RECORDS TO PROCESS.
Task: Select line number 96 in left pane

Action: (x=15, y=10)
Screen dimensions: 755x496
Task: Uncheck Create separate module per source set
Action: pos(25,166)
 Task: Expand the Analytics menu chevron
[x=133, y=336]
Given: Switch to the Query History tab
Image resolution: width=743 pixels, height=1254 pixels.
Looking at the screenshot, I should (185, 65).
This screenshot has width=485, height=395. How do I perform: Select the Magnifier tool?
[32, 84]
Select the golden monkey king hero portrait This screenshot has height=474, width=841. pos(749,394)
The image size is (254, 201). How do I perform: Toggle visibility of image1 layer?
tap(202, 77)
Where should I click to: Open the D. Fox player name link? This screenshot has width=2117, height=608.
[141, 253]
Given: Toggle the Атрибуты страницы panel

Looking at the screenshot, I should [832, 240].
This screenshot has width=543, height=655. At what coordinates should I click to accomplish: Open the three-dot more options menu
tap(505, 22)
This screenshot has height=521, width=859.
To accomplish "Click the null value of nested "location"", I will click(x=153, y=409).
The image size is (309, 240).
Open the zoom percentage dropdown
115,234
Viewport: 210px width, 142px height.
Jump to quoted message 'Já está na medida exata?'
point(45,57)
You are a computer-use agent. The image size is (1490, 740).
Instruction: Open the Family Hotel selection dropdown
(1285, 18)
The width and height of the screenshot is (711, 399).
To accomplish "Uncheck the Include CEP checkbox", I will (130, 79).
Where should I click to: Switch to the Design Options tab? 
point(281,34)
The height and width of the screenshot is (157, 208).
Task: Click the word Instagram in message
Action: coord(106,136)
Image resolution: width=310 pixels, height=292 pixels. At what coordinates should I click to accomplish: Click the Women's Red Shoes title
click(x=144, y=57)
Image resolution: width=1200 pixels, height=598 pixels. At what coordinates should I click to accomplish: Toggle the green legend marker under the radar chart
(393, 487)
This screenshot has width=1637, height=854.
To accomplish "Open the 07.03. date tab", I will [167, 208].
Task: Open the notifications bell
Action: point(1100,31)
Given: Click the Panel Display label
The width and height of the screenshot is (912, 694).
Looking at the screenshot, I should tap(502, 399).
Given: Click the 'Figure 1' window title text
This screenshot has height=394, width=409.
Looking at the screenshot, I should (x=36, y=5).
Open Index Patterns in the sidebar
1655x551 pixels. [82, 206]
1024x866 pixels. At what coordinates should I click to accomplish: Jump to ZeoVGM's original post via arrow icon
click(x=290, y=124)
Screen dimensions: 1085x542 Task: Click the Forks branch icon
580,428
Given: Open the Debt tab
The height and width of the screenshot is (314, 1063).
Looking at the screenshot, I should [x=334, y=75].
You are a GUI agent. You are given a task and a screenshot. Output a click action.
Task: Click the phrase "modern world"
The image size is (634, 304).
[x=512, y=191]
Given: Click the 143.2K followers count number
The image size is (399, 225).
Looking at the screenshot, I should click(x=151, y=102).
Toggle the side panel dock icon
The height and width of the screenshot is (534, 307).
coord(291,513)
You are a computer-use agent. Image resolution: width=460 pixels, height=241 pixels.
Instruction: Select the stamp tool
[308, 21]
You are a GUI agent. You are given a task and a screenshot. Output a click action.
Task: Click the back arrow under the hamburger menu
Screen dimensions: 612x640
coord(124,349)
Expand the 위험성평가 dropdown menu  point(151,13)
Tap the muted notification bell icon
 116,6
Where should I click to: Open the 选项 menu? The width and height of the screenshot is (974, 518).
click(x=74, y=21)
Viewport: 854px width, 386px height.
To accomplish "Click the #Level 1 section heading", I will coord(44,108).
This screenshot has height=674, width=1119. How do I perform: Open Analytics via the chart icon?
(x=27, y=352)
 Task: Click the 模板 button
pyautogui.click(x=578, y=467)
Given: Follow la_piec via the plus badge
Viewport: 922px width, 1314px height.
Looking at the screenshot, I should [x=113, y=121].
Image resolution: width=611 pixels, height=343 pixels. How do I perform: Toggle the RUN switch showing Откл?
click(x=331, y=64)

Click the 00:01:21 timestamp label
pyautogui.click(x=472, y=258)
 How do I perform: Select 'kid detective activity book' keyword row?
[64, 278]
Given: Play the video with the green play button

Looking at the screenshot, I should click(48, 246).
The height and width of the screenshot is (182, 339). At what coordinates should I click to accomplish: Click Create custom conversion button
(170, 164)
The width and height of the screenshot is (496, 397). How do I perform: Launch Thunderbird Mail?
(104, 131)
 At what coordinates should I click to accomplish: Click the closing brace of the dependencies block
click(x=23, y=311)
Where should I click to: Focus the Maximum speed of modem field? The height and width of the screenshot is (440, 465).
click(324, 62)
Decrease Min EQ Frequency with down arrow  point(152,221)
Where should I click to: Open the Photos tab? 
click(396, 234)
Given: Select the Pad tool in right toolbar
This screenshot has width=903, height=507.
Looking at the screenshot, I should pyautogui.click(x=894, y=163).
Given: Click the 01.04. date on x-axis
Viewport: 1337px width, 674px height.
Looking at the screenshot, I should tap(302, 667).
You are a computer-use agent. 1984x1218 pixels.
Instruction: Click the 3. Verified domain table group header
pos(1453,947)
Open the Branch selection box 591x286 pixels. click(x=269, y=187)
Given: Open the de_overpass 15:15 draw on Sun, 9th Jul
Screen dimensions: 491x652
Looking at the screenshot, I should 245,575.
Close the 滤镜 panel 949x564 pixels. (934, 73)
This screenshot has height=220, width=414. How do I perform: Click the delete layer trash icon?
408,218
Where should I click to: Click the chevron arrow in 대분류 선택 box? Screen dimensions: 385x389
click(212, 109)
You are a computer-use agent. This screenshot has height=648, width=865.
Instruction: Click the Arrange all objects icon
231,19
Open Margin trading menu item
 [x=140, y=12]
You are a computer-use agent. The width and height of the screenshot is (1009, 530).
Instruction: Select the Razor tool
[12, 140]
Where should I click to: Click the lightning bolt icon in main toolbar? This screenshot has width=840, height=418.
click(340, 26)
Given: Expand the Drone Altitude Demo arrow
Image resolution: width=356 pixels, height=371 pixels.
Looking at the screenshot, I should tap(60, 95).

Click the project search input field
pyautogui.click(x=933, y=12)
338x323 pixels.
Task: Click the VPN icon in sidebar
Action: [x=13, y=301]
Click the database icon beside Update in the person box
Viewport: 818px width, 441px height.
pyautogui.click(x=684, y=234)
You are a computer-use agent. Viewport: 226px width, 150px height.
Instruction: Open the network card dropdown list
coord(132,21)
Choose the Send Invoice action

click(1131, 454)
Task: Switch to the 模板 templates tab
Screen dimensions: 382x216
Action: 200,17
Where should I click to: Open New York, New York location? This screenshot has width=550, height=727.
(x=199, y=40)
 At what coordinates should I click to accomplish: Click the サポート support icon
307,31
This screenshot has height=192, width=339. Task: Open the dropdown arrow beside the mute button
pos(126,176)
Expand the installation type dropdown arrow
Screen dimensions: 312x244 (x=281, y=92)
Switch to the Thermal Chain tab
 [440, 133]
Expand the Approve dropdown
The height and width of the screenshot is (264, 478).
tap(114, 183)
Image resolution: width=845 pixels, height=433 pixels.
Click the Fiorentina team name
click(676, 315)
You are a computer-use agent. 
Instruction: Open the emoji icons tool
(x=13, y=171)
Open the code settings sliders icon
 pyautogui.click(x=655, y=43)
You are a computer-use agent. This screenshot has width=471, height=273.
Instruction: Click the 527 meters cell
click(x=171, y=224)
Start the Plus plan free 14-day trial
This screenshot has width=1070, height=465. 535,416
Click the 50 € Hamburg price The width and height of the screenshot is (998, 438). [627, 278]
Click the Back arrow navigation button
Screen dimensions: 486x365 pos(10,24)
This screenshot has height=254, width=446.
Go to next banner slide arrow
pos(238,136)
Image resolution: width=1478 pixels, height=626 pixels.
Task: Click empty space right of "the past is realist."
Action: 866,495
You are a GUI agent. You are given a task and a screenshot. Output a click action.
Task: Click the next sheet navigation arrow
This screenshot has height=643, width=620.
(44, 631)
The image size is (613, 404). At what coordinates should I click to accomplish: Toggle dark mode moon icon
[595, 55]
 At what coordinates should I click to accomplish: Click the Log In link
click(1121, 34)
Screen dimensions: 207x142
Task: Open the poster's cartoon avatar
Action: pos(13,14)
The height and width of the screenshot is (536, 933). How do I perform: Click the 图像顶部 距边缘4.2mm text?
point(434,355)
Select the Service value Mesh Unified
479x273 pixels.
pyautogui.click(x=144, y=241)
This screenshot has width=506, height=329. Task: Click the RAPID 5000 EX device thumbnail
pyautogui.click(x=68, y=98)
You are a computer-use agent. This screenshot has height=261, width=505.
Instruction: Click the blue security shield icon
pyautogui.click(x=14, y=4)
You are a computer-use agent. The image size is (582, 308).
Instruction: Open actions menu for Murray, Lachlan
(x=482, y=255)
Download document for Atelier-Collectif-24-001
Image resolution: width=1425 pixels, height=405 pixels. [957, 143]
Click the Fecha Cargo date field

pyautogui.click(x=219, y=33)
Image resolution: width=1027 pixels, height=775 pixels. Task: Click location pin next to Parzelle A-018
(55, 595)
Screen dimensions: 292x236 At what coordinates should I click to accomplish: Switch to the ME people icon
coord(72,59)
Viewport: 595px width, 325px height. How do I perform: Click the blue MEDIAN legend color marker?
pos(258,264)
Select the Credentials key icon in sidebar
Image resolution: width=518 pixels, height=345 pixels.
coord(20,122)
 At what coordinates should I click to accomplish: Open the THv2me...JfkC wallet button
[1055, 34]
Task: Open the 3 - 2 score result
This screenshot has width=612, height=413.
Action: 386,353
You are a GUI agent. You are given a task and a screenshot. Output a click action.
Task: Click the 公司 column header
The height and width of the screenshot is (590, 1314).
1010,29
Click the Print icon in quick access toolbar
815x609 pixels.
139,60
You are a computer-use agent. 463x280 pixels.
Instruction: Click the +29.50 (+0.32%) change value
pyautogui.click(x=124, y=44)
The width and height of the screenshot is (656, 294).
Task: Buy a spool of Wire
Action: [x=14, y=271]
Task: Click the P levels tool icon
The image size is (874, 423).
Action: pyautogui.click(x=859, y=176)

WHAT IS NEEDED.
Scan the listing above for the line that has "Click the Fiorentina team name", then copy exactly from that line through the line that has "Click the 50".

RESPONSE AREA.
Click the Fiorentina team name
click(676, 315)
You are a computer-use agent. 
Instruction: Open the emoji icons tool
(x=13, y=171)
Open the code settings sliders icon
 pyautogui.click(x=655, y=43)
You are a computer-use agent. This screenshot has width=471, height=273.
Instruction: Click the 527 meters cell
click(x=171, y=224)
Start the Plus plan free 14-day trial
This screenshot has width=1070, height=465. 535,416
Click the 50 € Hamburg price The width and height of the screenshot is (998, 438). [627, 278]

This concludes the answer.